Por Eloy Garza González
Terminé de leer las memorias de don Jaime Torres Bodet: en específico el tomo I, que comprende Tiempo de arena, Años contra el tiempo y La victoria sin alas. Ha sido una lectura interesantísima y amena. Don Jaime es un espléndido prosista (aunque lo ninguneen algunos críticos como José Joaquín Blanco y Porfirio Muñoz Ledo lo ignore, así haya sido su mentor, mecenas y maestro).
Es inexplicable el olvido público en el que se ha confinado a don Jaime.

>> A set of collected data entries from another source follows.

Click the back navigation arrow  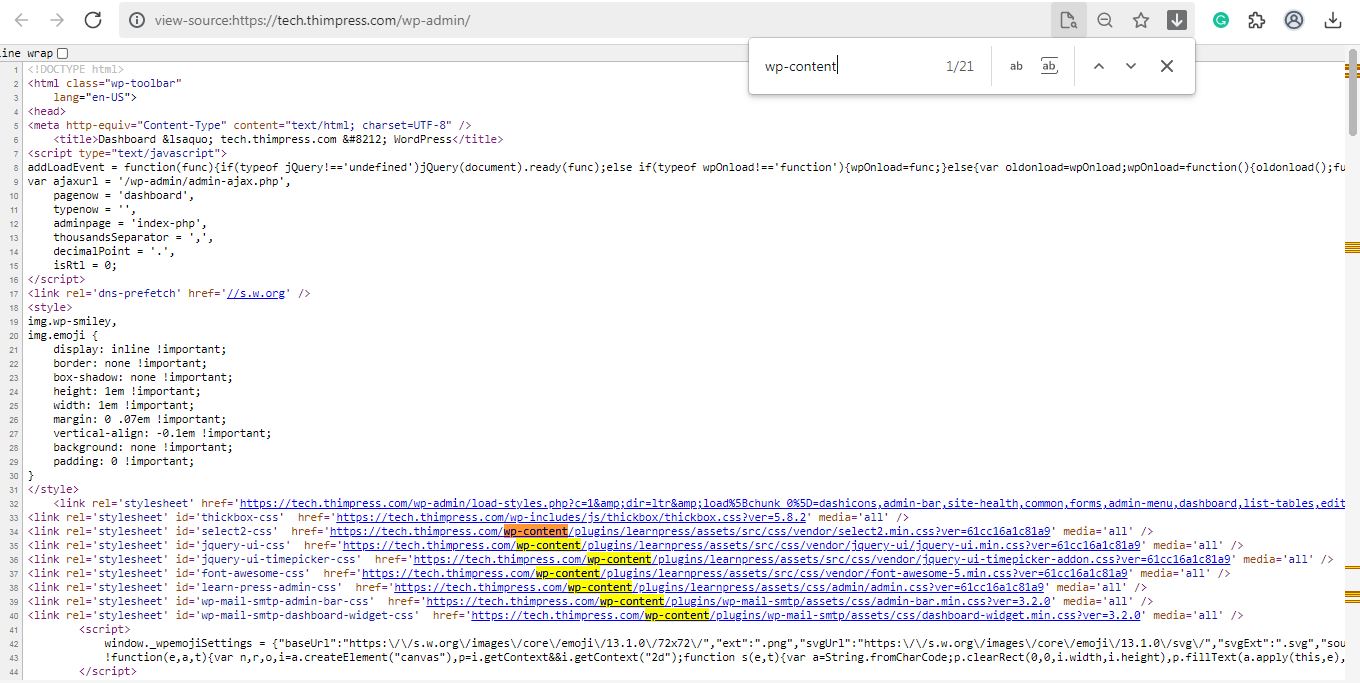tap(21, 19)
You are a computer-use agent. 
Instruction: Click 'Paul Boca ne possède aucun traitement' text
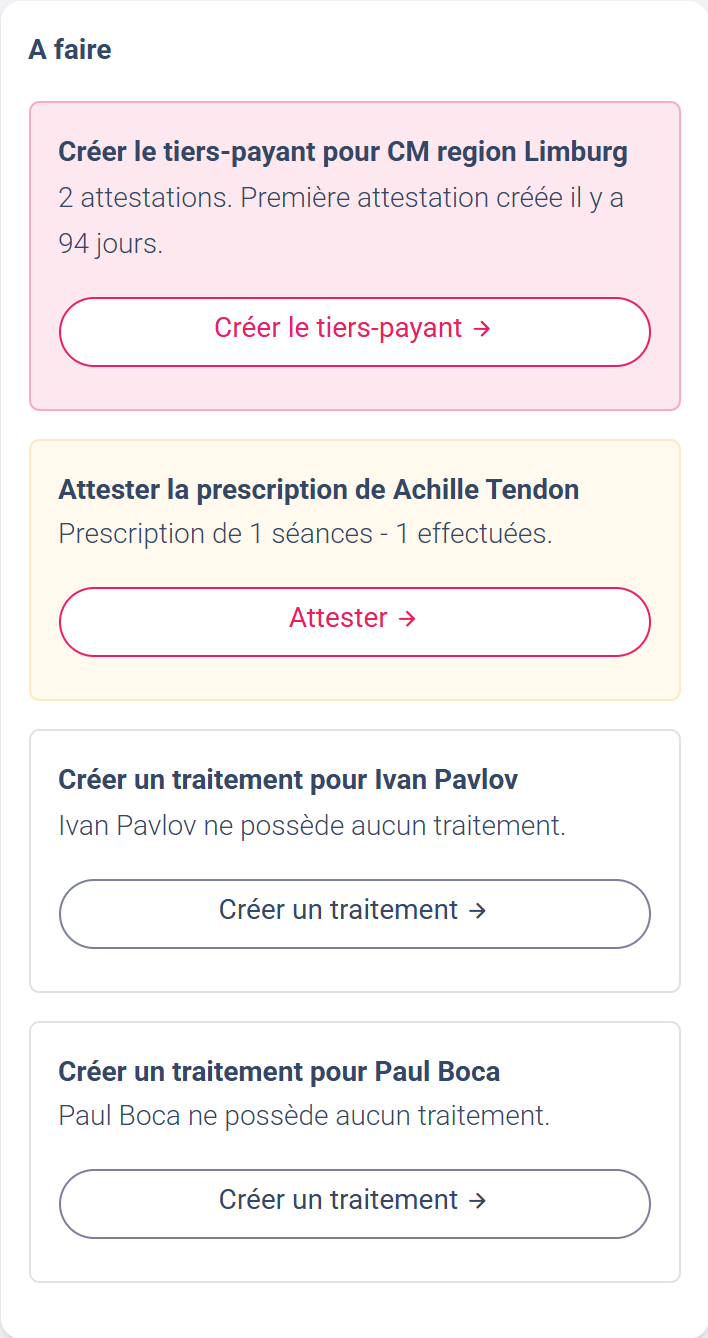coord(304,1116)
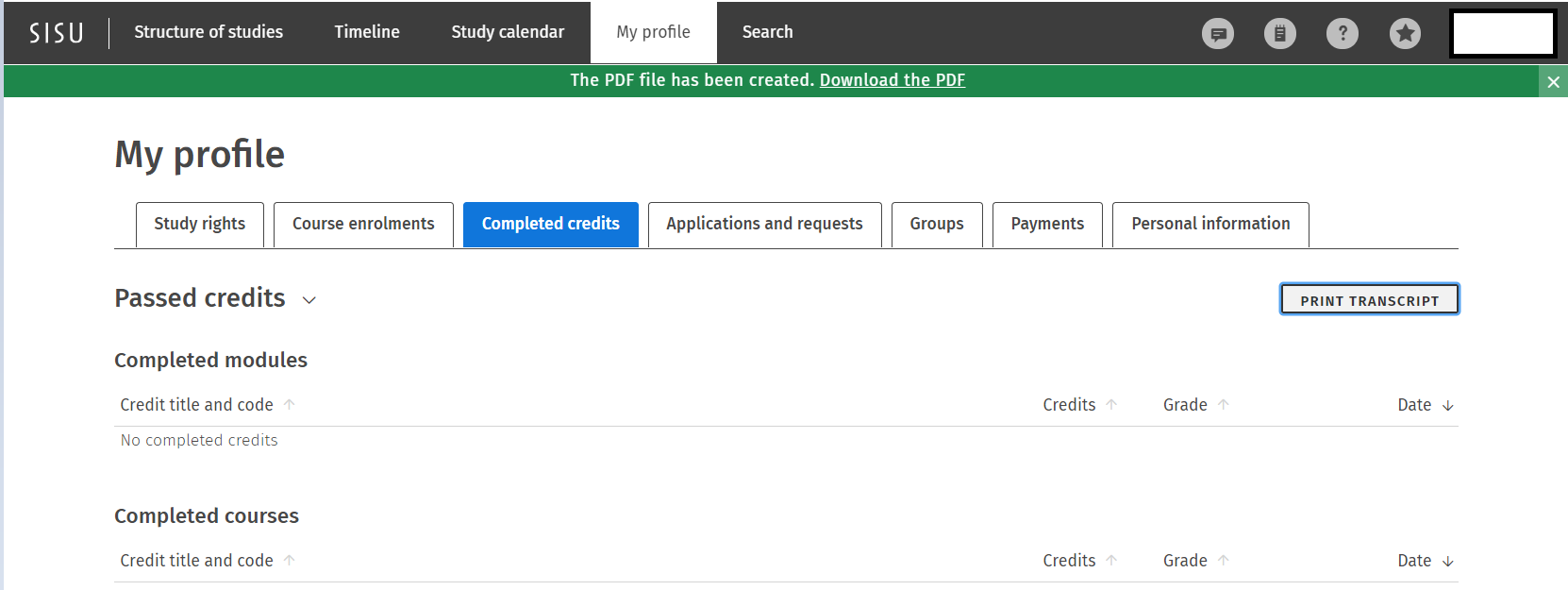Click the clipboard notes icon in header
This screenshot has height=590, width=1568.
pos(1279,34)
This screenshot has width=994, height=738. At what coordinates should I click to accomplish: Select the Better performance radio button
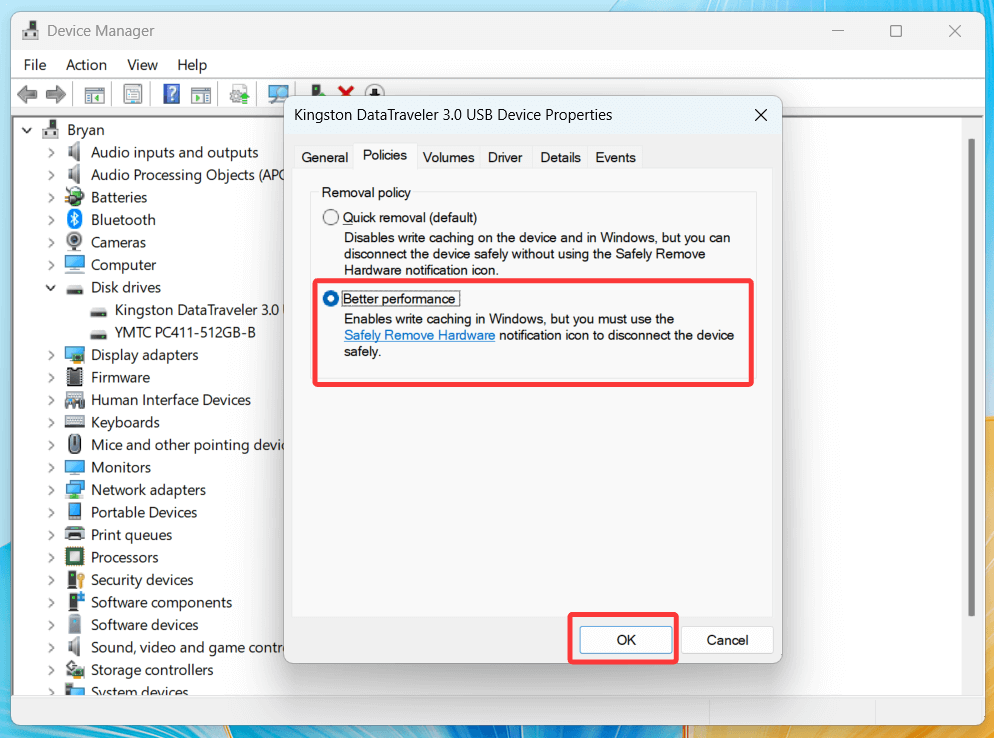(x=330, y=298)

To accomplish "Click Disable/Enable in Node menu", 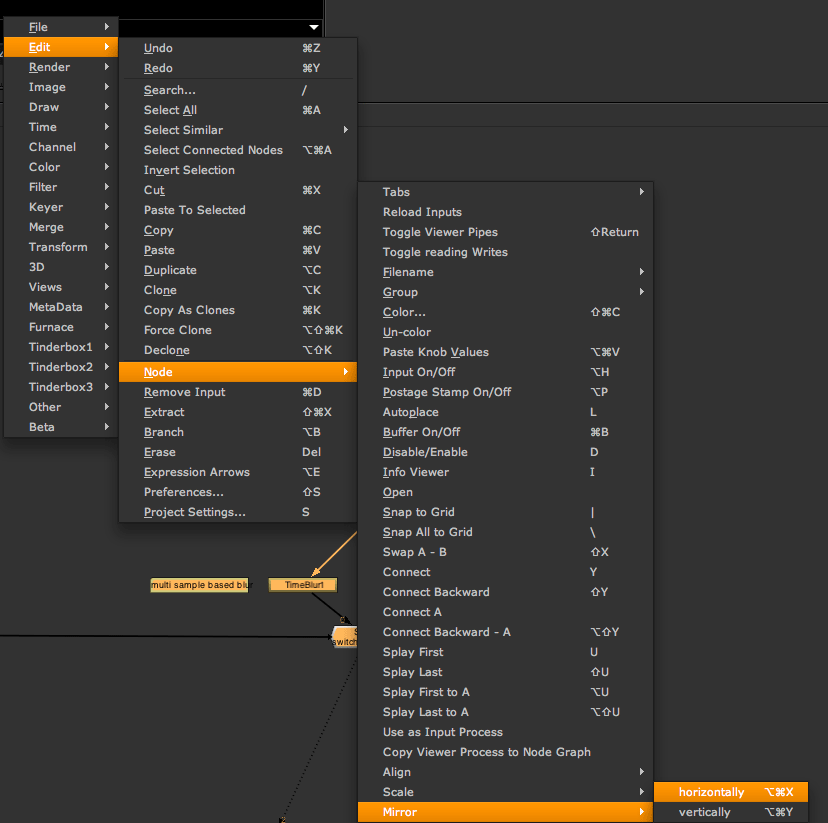I will click(425, 452).
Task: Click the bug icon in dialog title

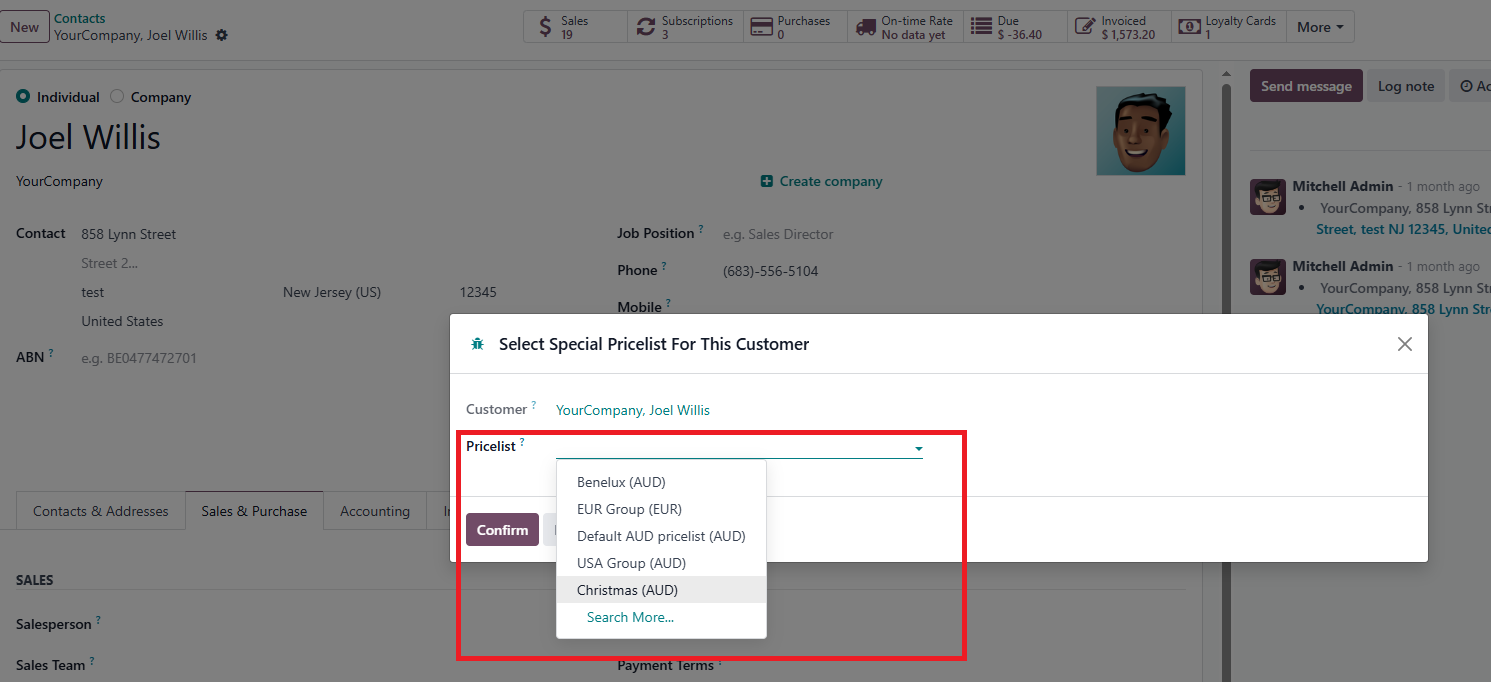Action: [477, 344]
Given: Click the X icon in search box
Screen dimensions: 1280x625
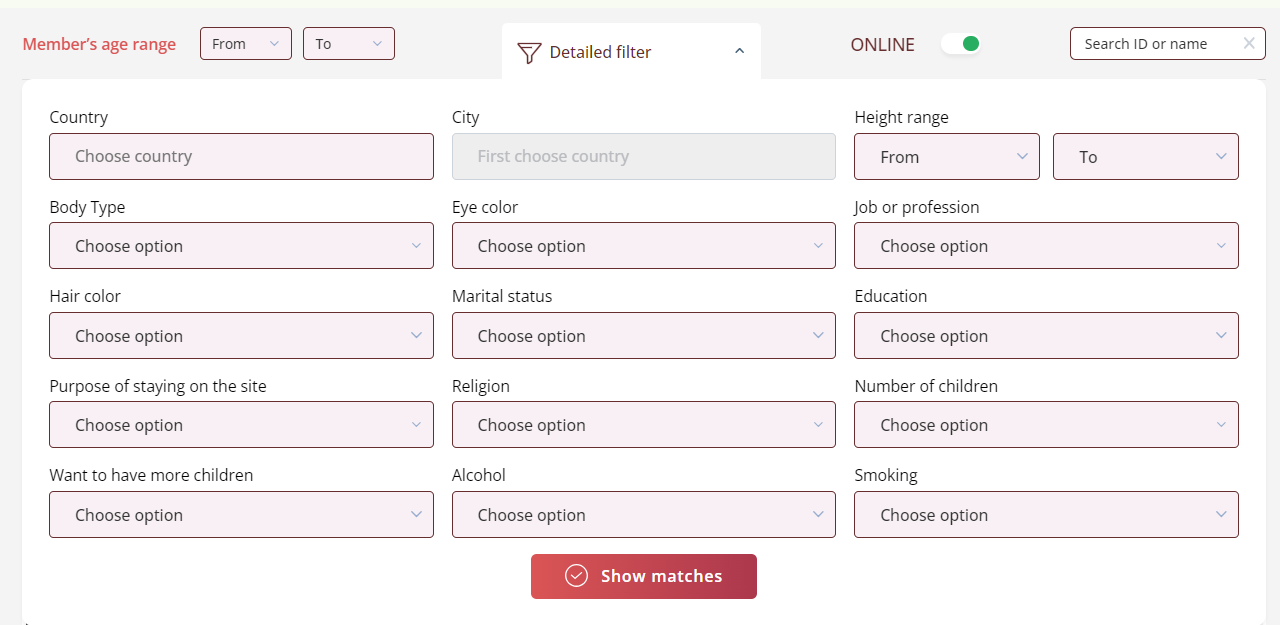Looking at the screenshot, I should pos(1249,43).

Su mala fama de burócrata del PRI, de “segundo de a bordo” del Presidente Manuel Ávila Camacho, es injusta y merece ser reparada. Fue, sin lugar a dudas, el político-intelectual más conspicuo en la historia moderna de México. A la altura de José Vasconcelos.
En 2001, trabajando en Segob, platiqué con el ya fallecido Juan Molinar Horcasitas sobre don Jaime. Me escandalizó que un hombre culto, como lo era Molinar, despachara la memoria de Torres Bodet con un despreciativo: “era priista, y sus tormentos emocionales lo llevaron a pegarse un tiro”. Molinar era un hombre prejuicioso y profundamente acomplejado, a pesar de su vasta capacidad analítica.
Acabemos de una buena vez con la leyenda negra de Torres Bodet. No era un ser de pasiones desbordadas. Muy su asunto si hubiera sido cierto. Pero no lo era. Así de simple. Fue un hombre prudente y contenido (que no es sinónimo de reprimido).
Quienes conocieron de cerca a don Jaime dan fe de que su erotismo o “fervores” como lo llamaría él, eran de otra índole: la cultura (fue tan culto como el propio Alfonso Reyes, aunque menos simpático), el servicio público (para él más que una vocación, una consagración) y el Servicio Exterior (fue el diplomático latinoamericano más relevante del siglo XX).
¿Entonces por qué se suicidó? Su expediente médico, que ya está en la UNAM al alcance de cualquier académico interesado, revela esta incógnita. Don Jaime sufrió durante una década un tumor cerebral. Los dolores le resultaban insoportables. Los últimos meses los pasó casi postrado en su cama, él que siempre se jactó de ser hiperactivo. El cáncer lo fue minando, restándole energías y concentración.
Si don Jaime no se suicidó antes, como lo tenía planeado, fue por un deber de ética pública: tenía que terminar sus responsabilidades como funcionario del Estado, acabar su obra literaria y dejar en orden sus asuntos familiares. Eso le obligó a posponer por años su última y respetable decisión.
Ahora bien, antes que don Jaime entrara a a su biblioteca a pegarse un tiro, escribió una carta de despedida. Ahí explica sus motivos, sus afectos e irónicamente su optimista visión de la vida (se equivocan quienes creen que todos los suicidas son personas sin optimismo).
Los familiares de Torres Bodet han ocultado por décadas esta carta, que es una joya literaria en sí misma. ¿Por qué? Quién sabe. Pero ya es hora que ese texto se publique o se done a algún museo de México. Es parte de nuestro patrimonio nacional.